# 1 st time using pellets for smoking and using my uds



## exhaustedspark (Sep 5, 2011)

Found  a heck of a deal on 2 22 1/2 in weber grates and pellets so i figured i would test drive the pellets with a pc of holy metal.

After smoking for 1 hr with no problem i decided to smoke up 10 lbs of american sliced and swiss cheese.

Smoked 4 hrs not stop and never got above 90*.

Love my new toys.














This is what was left of the pellets after 5 hrs burn. 1 hr test and 4 hrs smoken cheese.







Here is the cheese. Tast great rite out of the smoker. Will tast better after fridge over night and much better in a couple weeks If it lasts that long wich i doubt it.







This is the pellets i used. Got them for around $4.50 per bag. I dont know if that is a good price or not.







Blessings to all and have a safe Labor day week end.

Karl


----------



## exhaustedspark (Sep 5, 2011)

This is the UDS i am building.







That strip around is a Ace Bandage. It kept the lid from sliding around as i do not have a collar tacked on the inside for the lid yet.

What can i say i was hungry for some smoked cheese.

All three 3/4 in holes wide open and ball valve closed and as you can see the exhaust wide open.

Outside temp approx 90* inside temp only a couple Deg higher. Never got above 93*

Karl


----------



## venture (Sep 5, 2011)

Looks good.  I haven't tried American.

Good luck and good smoking.


----------



## exhaustedspark (Sep 5, 2011)

Tnx Venture.

It sure made things easier as with the big chief i had to change the sawdust every hr and constantly watch the temp.

Its a great succuss for cold smoking.

Karl


----------



## oregon smoker (Sep 5, 2011)

great info, but here is the question.. sliced cheese, just layed out or do you have in a holder and then how long?

tom


----------



## exhaustedspark (Sep 6, 2011)

Oregon Smoker said:


> great info, but here is the question.. sliced cheese, just layed out or do you have in a holder and then how long?
> 
> tom


I used to wrap in cheese cloth but that was mainly to hold together and not melt all over the place as i was using a big chief smoker. With the pellet burner i use and one like the Amaz-n smoker the temp did not go higher then 90-93

I sliced the cheese and then just peeled back how thick i wanted the fingers of cheese.

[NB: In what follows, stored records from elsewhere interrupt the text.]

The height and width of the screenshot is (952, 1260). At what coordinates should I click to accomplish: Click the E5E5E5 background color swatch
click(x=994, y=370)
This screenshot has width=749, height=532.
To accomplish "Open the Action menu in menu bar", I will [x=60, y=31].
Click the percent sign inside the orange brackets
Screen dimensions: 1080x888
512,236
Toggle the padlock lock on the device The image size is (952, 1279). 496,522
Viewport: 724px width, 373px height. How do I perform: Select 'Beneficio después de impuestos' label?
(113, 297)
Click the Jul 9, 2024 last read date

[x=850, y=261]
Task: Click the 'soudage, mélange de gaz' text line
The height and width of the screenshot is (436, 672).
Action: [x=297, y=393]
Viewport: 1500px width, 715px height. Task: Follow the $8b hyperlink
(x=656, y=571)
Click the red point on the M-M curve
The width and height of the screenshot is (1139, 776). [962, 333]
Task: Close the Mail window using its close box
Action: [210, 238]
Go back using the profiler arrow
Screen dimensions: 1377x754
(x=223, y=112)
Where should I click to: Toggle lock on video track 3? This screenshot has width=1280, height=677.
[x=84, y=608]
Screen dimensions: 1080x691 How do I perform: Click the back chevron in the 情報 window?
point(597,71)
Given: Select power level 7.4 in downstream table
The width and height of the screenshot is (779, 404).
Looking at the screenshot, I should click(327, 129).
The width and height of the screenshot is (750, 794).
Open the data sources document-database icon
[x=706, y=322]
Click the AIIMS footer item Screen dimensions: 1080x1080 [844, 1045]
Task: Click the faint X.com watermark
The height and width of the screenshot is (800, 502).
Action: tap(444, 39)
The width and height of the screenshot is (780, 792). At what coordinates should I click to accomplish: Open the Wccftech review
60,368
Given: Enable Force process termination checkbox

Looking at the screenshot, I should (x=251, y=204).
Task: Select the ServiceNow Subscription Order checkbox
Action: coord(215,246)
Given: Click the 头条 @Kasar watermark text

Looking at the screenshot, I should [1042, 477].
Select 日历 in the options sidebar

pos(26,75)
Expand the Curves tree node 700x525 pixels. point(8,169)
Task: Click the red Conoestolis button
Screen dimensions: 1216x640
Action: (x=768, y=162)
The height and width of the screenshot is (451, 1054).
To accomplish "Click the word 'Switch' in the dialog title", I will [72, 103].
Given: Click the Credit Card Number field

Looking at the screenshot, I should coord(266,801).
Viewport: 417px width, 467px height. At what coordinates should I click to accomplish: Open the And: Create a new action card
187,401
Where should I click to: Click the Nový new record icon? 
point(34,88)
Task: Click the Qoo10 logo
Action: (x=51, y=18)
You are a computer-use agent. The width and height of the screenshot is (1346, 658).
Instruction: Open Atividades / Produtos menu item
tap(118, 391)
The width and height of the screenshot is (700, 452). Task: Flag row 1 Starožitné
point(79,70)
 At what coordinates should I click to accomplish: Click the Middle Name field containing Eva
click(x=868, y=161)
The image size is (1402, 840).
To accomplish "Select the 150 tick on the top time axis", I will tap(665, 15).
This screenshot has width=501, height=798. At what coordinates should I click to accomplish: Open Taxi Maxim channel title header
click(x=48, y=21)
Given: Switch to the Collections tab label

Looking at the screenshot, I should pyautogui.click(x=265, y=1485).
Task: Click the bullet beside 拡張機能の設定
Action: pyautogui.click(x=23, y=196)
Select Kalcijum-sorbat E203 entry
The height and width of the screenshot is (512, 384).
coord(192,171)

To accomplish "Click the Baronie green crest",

No wrapping. Probably took 3 to 4 hrs of boring wrapping out of the equation.







Just peel off the thickness you want and then set on grate. I am using the Weber grates inside my uds

This is what i used to do each and every pc (Finger)

. 
	

		
			
		

		
	













These were done for 4 hrs. Next i will do for 5 hrs. I turned a couple over so you can see the bottom. They were all like that across 2 racks. No hot spots and no thicker smoke channels

I love smoke flavor. Lots of smoke Flavor
	

	
	
		
		



		
		
	


	





I have been reading a lot of posts that insist that the cheese is Bitter out of the smoker and i can only guess but i think it is because they are using an insulated smoker (MES) and even with the Amaz-N it is getting hot in side the smoker and making the cheese sweat. Hence kinda like taking a swig out of a bottle of liquid smoke.

I believe you have to keep the temp down below and at 85 to 95* Max.

You do need some heat to melt the slices together and of course you don't have to worry about that if you are using real brick cheese instead of the sandwich wannabe cheese.
	

	
	
		
		



		
		
	


	





But it is a lot cheaper and does taste great.

Happy smoken

Karl


----------



## exhaustedspark (Sep 6, 2011)

PS

I do like it rite out of the smoker when warm but i think it taste better after it is cold. That could be because we always refridge our cheese and it does seem to taste better the older you let it sit.

I am guilty though of not having any last longer the a couple of weeks.

I have a couple of sons at  home and there friends and in-laws and outlaws that when they know i am smoken they just seem to show up. That's one of the reasons for making a bigger smoker.

Happy smoken

Karl


----------



## SmokinAl (Sep 6, 2011)

The cheese looks great Karl!

Nice color!


----------